Hey @Andrew the first iteration of this patch resulted in a PCC that was too invasive for my linking, check here:

This is mostly because the hiera key profile::openstack::codfw1dev::designate_hosts is used with different semantics (ACL but also DNS settings etc).

For now, I'll override the key only on cloudcontrol nodes so DB/rabbitmq access is enabled from cloudservices.
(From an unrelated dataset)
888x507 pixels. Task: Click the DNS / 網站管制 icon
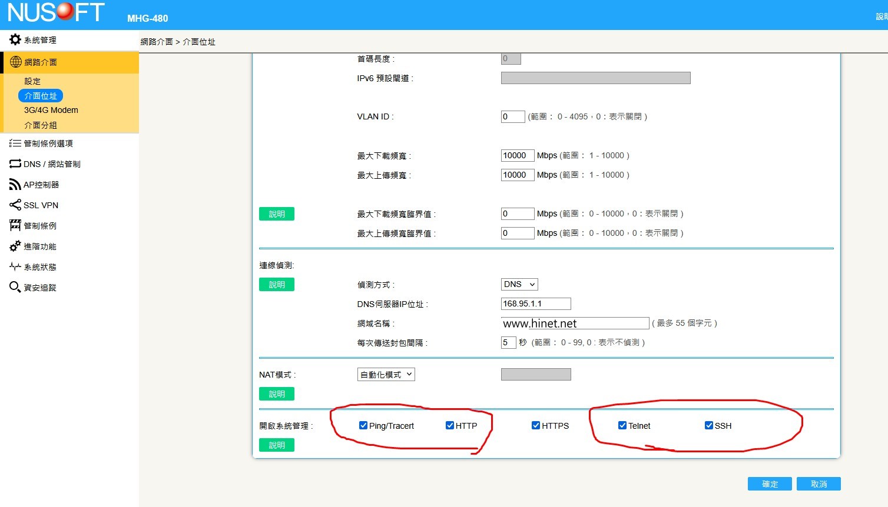[15, 164]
Change 926456 merged by Arturo Borrero Gonzalez:

[operations/puppet@production] openstack: codfw1dev: let all designate traffic happen using cloud-private

https://gerrit.wikimedia.org/r/926456

Change 926474 had a related patch set uploaded (by Arturo Borrero Gonzalez; author: Arturo Borrero Gonzalez):

[operations/puppet@production] cloudlb: haproxy: mysql: expose tcp port to all internal networks

https://gerrit.wikimedia.org/r/926474

Change 926474 merged by Arturo Borrero Gonzalez:

[operations/puppet@production] cloudlb: haproxy: mysql: expose tcp port to all internal networks

https://gerrit.wikimedia.org/r/926474

This should work now.

aborrero@cloudcontrol2001-dev:~ $ sudo wmcs-openstack zone list --all-projects 
+--------------------------------------+------------------------+------------------------------------------------------+---------+------------+--------+--------+
| id                                   | project_id             | name                                                 | type    |     serial | status | action |
+--------------------------------------+------------------------+------------------------------------------------------+---------+------------+--------+--------+
| 187fdc06-c5d2-46e1-ab71-97d34dd067ce | cloudinfra-codfw1dev   | 16.172.in-addr.arpa.                                 | PRIMARY | 1685009888 | ACTIVE | NONE   |
| 4c754100-1790-4858-a583-9de93c9e8b3d | cloudinfra-codfw1dev   | codfw1dev.wikimedia.cloud.                           | PRIMARY | 1685009888 | ACTIVE | NONE   |
| 5748595a-11c6-4099-bfc2-b95b6ae67c21 | cloudinfra-codfw1dev   | codfw1dev.wmcloud.org.                               | PRIMARY | 1684083543 | ACTIVE | NONE   |
[...]

Please reopen if required.